Tasks to complete:
**1)** Answer these questions from the post about sudden episodes of anger:
(a) What object did the writer throw on the porch before being diagnosed?
(b) How long did the writer's crying spells last?
(c) What does the writer say has made the episodes improve?
**2)** Carry on the post about sudden episodes of anger and crying from the point where it stops, keeping the writer's informal voice.

Provided passage:
Yes I have this too! It is exactly like a switch being turned on and all my caskets are going to blow- I'm a exploding volcano, and really there is no rational to it AT ALL...

It really feels like my brain is POPPING out of my head....then once it's over...ahhhh the pressure is released and I'm ok...

I have found it to improve tremendously with treatment! I still have these days..but they area happening less and farther apart..SMIELS!

I can still remember at the begining of this all (before I was diagnosed) the switch turned ON and I threw the glass I was drinking on the porch and shattered it....

I remeber throwing things accross the house, whatever was nearest to me...it was very upsetting to be acting like this, I didn't understand it at the time....

afterwards, I was stunned- I did that? That wasn't me...why did I do that? I knew something was seriously wrong.... it wasn't me just being this horrible angry mean person...which is so opposite from my real personality...

it really is like being taken over by some other 'force' ...very strange ...and not fun..but it will get better...

I used to have these crazy crying spells too- where I'd just cry for an hour straight holding my pillow, using a box of tissues, and then- ohh it was over and I was fine...

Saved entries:
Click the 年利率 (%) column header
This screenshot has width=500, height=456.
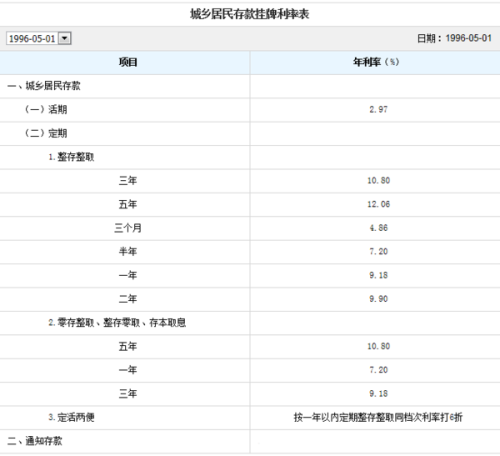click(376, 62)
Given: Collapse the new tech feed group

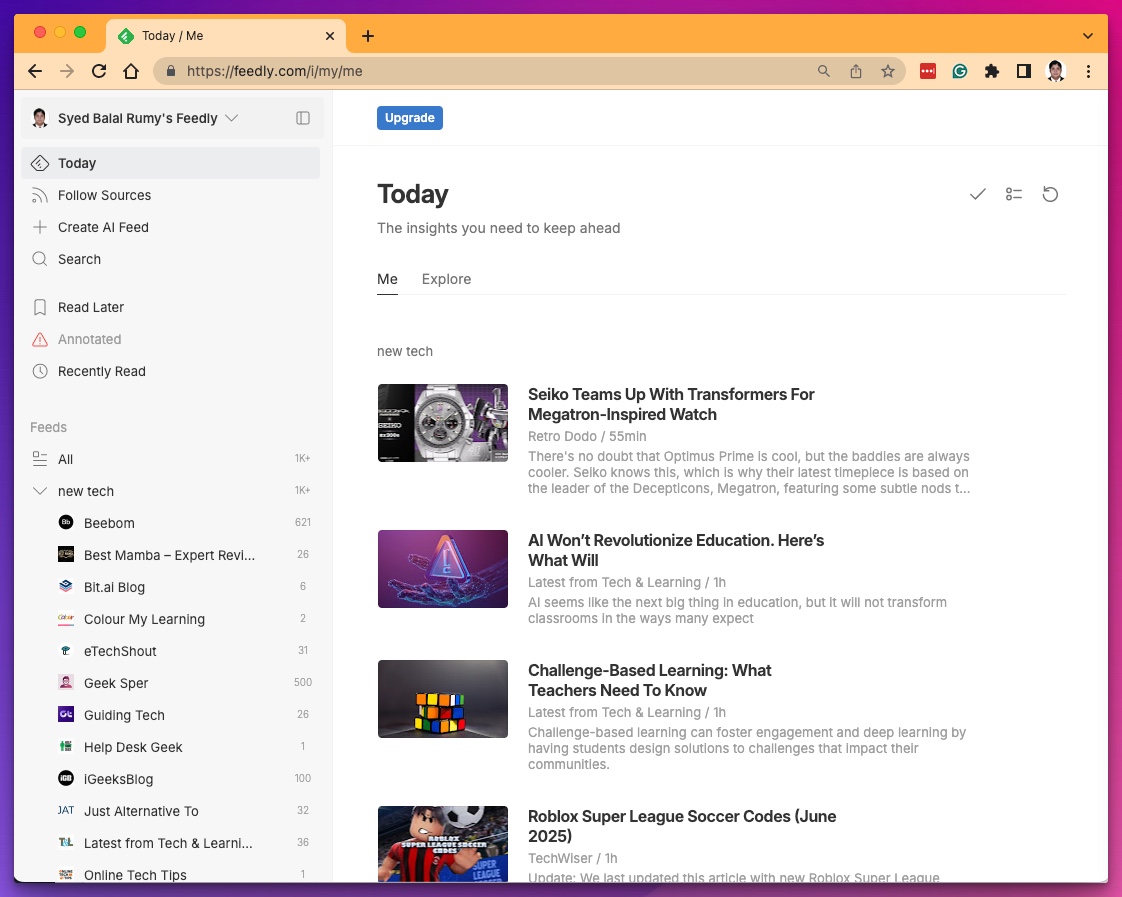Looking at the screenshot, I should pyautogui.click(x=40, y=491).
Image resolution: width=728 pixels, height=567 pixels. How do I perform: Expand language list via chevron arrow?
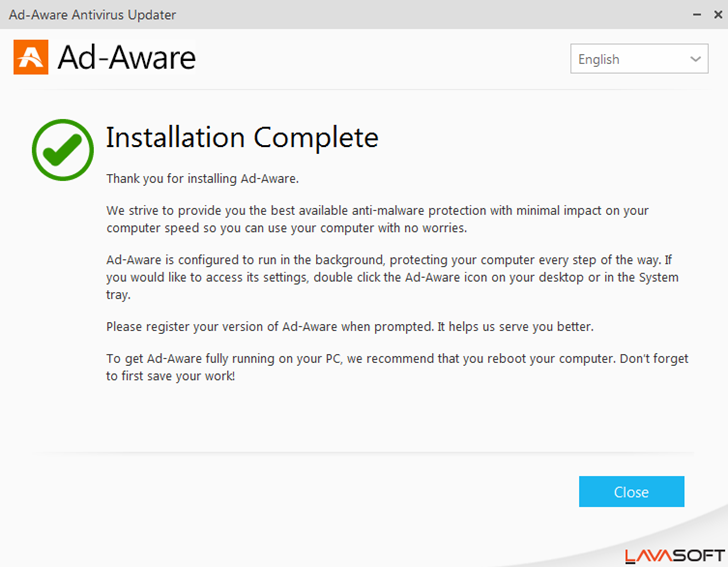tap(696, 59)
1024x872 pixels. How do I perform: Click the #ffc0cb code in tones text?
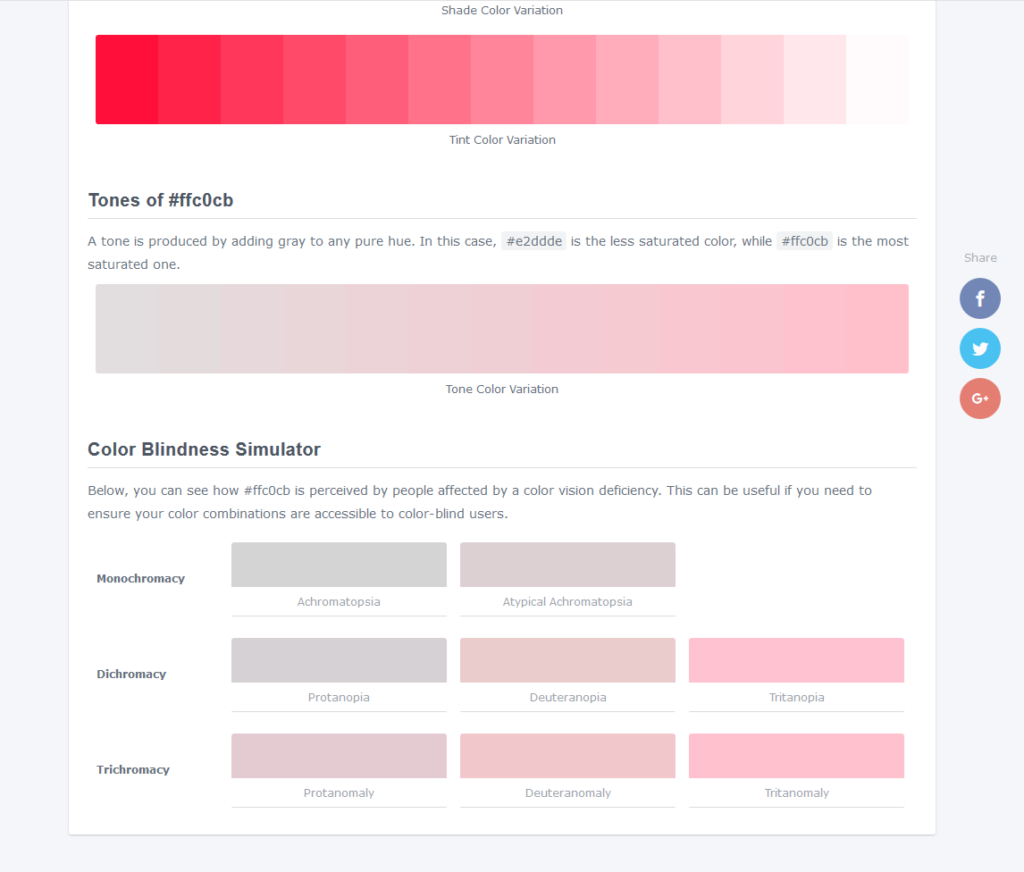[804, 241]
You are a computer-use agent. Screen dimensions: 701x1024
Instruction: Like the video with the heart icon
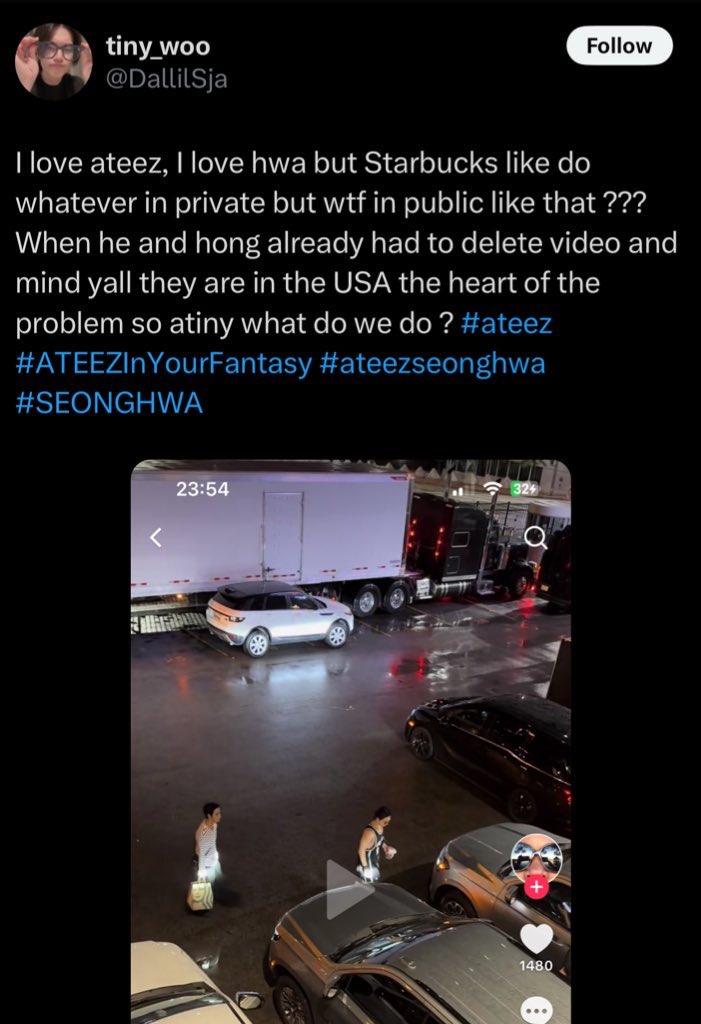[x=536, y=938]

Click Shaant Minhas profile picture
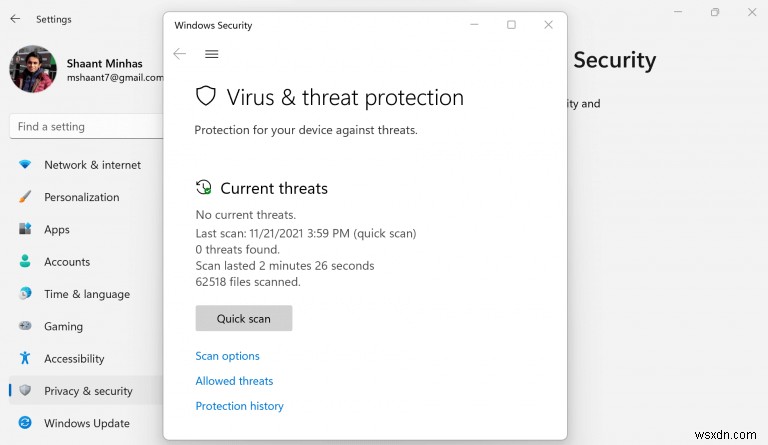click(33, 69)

List of answers:
**1)**
(a) The glass the writer was drinking from, which shattered.
(b) An hour straight.
(c) Treatment.

**2)**
With the irritabilty, I have recently found that the moment I feel it- I step outside myself and say- this irritabiltiy isn't me...I become my own observer...

It really helps dissolve it and not let the mind become so attached to it and grow into something even more irrational...good old Eckhart Tolle...

SIXGOOFYKIDS:
"The solution was either to hold me even though I was being mean, or to ignore me. Somehow he could tell the difference on which to do .... heaven help him if he chose the wrong one, LOL."

I love this...it's so true....heaven help him if he chooses the wrong one...LOL...my boyfriend will love this...ha....ha

my family and boyfriend have been wonderful in dealing with this and trying to love and comfort me through these rough times....it's been a rough HARD HARD road, as you all know-...but there is so much beauty that is coming from it too...so blesssed...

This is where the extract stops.